Pogoda popsuła się. Siąpiło i gęstniała mgła. Zdecydowaliśmy się zejść jak się da. Nie połapałam się od razu, że zejdziemy do bocznej dolinki, a może szerokiego żlebu opadającego wprawdzie ostatecznie do tej samej rzeki, nad którą powinniśmy byli iść, ale nie miałam pojęcia jak. To strome, podobne do Tatr góry. Bałam się, że spotkamy po drodze jakiś próg, rzekę nie do przebycia czy inną trudną do pokonania przeszkodę, ale jedynym przykrym miejscem okazał się trawers już rozmarzniętego jeziora, może nie grożący lawiną, ale sugestywnie obiecujący chłodną kąpiel (w wodzie z lodem).

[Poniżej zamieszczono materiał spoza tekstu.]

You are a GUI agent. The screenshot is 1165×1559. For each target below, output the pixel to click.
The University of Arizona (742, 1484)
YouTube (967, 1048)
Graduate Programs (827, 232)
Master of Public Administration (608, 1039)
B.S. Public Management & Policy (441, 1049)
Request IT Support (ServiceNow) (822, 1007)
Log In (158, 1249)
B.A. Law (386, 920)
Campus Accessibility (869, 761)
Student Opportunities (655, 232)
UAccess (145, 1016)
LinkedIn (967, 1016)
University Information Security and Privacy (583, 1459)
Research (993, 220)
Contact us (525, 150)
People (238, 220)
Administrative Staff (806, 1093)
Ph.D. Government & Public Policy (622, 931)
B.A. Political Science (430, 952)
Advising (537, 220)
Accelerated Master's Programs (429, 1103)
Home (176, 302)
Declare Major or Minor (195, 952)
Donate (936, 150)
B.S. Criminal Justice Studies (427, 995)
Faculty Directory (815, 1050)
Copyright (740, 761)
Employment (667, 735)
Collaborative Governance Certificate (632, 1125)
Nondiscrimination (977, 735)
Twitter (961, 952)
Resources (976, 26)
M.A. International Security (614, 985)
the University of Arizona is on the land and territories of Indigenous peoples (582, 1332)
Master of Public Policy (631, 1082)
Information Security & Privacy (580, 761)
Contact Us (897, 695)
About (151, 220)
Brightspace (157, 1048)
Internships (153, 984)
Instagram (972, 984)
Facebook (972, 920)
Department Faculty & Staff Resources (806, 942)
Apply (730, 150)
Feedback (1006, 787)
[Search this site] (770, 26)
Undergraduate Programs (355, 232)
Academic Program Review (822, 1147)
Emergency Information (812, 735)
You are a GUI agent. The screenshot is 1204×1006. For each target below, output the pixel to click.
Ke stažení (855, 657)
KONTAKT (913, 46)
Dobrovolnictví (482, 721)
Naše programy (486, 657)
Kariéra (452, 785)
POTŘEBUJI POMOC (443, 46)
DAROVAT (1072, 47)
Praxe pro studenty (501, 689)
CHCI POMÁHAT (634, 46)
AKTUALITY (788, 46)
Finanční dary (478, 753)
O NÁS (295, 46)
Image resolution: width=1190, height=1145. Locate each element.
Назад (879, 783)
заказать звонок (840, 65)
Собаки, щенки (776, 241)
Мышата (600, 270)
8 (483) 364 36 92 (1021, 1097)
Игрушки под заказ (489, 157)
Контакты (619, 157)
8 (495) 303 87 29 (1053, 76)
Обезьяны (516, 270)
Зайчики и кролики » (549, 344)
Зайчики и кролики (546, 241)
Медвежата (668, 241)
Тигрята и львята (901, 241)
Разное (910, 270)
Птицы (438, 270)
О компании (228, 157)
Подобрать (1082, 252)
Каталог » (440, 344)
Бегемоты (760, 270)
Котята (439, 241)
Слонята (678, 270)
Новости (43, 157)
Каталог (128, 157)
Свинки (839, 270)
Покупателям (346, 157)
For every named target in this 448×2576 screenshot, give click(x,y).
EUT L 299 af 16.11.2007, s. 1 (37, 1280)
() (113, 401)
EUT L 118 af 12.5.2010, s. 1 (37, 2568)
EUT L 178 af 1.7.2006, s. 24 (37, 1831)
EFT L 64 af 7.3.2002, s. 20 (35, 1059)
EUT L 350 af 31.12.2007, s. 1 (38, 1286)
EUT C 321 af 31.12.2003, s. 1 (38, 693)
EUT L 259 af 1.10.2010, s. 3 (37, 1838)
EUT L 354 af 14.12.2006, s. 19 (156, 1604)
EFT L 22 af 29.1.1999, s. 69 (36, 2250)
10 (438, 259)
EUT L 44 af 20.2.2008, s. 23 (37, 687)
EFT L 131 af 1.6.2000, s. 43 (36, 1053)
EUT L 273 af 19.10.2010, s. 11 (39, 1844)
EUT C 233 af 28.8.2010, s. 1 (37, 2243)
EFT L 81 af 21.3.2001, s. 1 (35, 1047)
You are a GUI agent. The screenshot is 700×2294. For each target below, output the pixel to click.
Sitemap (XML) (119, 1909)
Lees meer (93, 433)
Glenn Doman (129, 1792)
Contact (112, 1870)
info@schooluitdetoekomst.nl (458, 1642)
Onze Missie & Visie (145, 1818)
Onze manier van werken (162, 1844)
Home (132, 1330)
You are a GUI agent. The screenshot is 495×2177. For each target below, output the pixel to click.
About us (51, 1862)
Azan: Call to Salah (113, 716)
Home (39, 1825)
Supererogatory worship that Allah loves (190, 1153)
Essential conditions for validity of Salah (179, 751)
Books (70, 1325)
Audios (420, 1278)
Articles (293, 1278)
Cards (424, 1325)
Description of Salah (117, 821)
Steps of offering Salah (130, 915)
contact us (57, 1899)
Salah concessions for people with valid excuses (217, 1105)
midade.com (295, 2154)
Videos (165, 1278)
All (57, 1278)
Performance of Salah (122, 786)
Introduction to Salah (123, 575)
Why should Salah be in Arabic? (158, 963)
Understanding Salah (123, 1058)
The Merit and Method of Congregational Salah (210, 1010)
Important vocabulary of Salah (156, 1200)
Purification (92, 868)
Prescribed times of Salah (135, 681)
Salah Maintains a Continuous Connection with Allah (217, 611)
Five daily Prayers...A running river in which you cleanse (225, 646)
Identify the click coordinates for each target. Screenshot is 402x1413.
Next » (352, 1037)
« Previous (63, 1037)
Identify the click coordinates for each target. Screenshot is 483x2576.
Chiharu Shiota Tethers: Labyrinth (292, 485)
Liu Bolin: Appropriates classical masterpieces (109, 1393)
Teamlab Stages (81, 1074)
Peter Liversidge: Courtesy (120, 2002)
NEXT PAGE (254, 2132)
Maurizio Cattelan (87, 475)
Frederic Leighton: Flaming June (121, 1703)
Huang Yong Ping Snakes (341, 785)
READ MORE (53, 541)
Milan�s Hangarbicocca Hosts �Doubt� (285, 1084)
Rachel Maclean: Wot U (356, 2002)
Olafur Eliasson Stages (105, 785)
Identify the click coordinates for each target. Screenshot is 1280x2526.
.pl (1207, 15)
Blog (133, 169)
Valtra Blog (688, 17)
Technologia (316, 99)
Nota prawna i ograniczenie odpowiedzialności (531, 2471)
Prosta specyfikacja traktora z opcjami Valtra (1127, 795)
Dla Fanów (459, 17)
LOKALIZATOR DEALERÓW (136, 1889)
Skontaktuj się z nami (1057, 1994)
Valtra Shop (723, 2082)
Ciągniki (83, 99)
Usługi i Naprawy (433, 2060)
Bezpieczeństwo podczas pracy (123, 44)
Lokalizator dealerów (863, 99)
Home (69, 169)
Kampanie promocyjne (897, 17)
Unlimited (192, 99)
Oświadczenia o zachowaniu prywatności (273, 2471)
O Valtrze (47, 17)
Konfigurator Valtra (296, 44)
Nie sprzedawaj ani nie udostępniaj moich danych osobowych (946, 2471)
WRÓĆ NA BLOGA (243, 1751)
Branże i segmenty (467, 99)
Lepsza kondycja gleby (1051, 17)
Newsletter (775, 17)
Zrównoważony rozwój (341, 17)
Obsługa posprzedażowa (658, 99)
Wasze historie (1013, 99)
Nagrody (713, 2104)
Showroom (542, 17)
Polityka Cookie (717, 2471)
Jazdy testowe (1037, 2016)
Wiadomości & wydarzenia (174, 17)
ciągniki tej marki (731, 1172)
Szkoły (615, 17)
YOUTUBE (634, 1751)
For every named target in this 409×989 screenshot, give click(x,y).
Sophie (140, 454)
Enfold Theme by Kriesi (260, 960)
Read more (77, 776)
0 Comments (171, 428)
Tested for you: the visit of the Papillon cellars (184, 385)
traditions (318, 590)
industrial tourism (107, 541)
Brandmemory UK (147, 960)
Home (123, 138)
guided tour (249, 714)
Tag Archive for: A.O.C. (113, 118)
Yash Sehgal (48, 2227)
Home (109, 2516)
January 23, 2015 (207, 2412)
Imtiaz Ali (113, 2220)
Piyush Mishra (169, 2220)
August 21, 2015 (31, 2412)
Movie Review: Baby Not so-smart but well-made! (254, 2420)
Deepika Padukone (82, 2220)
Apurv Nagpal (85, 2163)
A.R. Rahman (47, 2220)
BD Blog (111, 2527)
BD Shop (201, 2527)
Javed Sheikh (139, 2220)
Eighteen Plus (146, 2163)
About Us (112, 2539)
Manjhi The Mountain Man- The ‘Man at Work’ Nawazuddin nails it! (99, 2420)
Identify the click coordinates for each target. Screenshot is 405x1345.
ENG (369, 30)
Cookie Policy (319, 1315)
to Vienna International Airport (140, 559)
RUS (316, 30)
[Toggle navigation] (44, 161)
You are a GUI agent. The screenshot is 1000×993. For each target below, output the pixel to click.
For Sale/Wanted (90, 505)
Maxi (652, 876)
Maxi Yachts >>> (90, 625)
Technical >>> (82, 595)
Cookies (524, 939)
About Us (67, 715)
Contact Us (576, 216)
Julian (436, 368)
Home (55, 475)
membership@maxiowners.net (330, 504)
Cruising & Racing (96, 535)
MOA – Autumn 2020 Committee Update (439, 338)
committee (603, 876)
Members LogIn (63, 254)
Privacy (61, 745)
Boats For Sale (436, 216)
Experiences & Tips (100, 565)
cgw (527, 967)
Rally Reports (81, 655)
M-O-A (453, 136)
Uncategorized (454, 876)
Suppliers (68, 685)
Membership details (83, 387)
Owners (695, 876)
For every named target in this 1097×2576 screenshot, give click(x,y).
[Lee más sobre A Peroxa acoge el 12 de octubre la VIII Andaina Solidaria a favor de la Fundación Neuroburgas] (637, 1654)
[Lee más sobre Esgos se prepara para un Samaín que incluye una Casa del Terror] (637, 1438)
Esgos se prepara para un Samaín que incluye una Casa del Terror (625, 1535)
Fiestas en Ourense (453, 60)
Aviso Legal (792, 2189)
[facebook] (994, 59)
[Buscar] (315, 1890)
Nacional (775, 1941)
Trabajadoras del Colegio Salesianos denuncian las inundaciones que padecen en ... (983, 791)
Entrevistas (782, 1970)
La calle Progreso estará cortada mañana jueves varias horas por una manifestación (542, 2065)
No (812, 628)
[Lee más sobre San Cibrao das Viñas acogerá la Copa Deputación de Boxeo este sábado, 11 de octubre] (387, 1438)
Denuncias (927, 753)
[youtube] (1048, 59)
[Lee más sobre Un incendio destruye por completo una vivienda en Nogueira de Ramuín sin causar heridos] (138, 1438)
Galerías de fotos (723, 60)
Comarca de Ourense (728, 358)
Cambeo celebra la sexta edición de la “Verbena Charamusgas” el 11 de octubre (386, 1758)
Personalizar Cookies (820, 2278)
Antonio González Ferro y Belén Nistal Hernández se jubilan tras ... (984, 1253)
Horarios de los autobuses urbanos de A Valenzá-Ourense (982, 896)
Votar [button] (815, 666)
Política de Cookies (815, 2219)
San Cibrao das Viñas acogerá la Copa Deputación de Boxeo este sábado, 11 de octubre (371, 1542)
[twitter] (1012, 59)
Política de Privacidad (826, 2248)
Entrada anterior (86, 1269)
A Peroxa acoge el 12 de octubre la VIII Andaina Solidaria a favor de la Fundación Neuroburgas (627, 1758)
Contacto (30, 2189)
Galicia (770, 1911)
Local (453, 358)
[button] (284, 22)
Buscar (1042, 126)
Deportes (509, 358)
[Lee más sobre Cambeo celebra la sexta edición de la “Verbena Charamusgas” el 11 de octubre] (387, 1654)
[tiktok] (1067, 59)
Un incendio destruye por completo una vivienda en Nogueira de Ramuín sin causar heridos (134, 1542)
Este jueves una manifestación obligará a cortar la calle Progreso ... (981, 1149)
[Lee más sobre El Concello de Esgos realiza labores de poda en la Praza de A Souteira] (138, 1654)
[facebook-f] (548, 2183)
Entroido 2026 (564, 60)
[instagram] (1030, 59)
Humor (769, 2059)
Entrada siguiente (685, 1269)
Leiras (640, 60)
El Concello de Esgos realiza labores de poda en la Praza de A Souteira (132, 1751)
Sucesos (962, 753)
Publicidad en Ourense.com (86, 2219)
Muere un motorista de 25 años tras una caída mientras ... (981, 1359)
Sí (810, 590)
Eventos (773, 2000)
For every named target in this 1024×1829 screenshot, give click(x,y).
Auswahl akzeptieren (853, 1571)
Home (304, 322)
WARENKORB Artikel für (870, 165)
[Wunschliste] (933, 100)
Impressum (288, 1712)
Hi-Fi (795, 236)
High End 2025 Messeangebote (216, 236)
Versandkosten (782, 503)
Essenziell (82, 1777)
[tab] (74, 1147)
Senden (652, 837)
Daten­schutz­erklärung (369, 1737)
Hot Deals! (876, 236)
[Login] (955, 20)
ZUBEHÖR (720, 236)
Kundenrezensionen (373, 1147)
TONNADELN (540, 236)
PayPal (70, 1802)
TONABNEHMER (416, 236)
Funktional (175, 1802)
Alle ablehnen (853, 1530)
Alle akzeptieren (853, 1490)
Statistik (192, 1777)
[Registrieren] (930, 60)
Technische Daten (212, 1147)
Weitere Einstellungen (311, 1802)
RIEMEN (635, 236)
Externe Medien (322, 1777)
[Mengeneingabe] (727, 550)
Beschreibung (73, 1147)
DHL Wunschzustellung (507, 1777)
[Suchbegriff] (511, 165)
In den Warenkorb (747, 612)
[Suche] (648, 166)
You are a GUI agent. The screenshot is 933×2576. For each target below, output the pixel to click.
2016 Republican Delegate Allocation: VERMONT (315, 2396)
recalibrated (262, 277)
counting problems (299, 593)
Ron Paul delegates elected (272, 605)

W dole trafiliśmy na szlak, ale nie było tam lepiej. Zwały miękkiego śniegu, poroztapiane już częściowo stawy, spienione rzeki, strome trawersy. Nawet o dziwo błoto. Do tego deszcz i czasem mgła. Udało nam się to wszystko obejść na chwilkę przed wielką ulewą. Zanim lunęło wpadliśmy biegiem pod błękitny dach schroniska. Było na wpół zasypane. Jose zdjął plecak wciągnął pelerynę, obszedł budynek w kółko i nic nie znalazł. Ja siedziałam w tym czasie pod dachem w zacisznym kąciku osłonięta przez ogromną zaspę. W zasadzie to można by tam było spać, sypialiśmy już w gorszych miejscach… Nie spodziewałam się po tym schronisku nic dobrego. Byłam tu kiedyś, cena wynosiła z 50 Euro (nie chcieli sprzedać noclegu bez jedzenia) więc poszłam dalej. Stare dzieje, myśląc o tym i gapiąc się na deszcz zauważyłam coś, co mi nie pasowało… A czemuż to ktoś zostawił na wierzchu drabinę? Jose pobiegł sprawdzić nie czekając aż przestanie padać. Rzeczywiście wzorem alpejskich schronisk zostawiono nam salę zimową na piętrze. Być może ze względu na śnieg. W zasadzie wystarczyło żeby przez okno weszła tylko jedna osoba, sala miała schody i wyjście na dwór z napisem „zamknij po sobie i wyjdź tę samą drogą”. Odkryliśmy to jednak dopiero później.
En Beys to wygodne, duże schronisko. Materace, koce, kominek, duży stół. Był też telefon alarmowy. Nie było skarbonki, którą coraz częściej spotykamy w schroniskach CAF.